SOURCE MATERIAL —
——————
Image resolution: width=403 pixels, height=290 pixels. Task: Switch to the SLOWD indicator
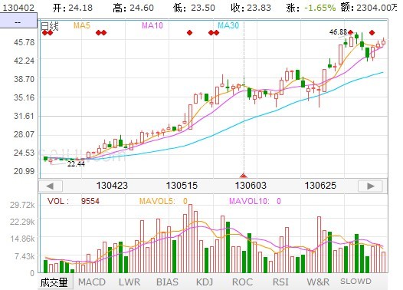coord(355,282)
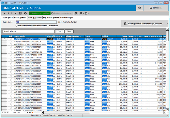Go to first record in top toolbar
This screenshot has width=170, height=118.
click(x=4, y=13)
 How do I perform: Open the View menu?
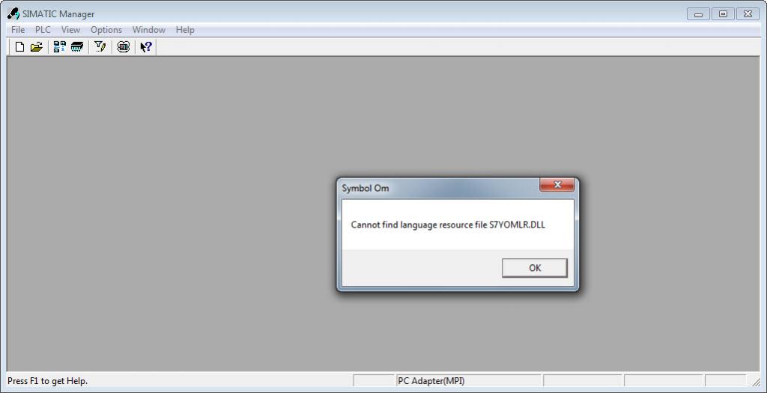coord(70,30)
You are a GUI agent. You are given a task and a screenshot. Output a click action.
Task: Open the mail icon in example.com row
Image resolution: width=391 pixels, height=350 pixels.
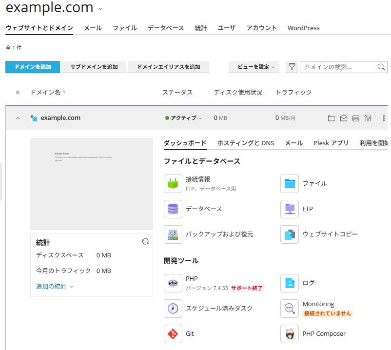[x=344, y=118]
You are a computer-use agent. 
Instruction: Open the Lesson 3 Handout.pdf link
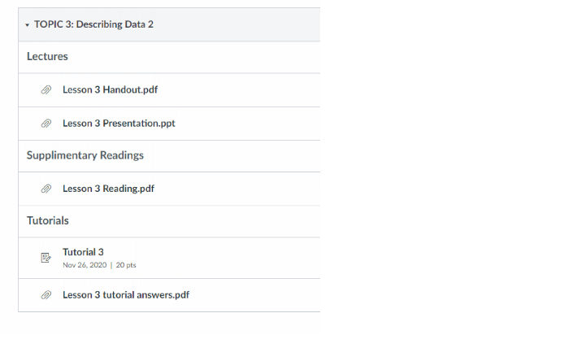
——————
EXERCISE REQUIREMENTS — Go through the listing above. Show each line where the word "agent" is found.

SOLUTION TO THE EXERCISE —
You are a GUI agent. You are given a task and a screenshot. Output a click action.
You are a computer-use agent. 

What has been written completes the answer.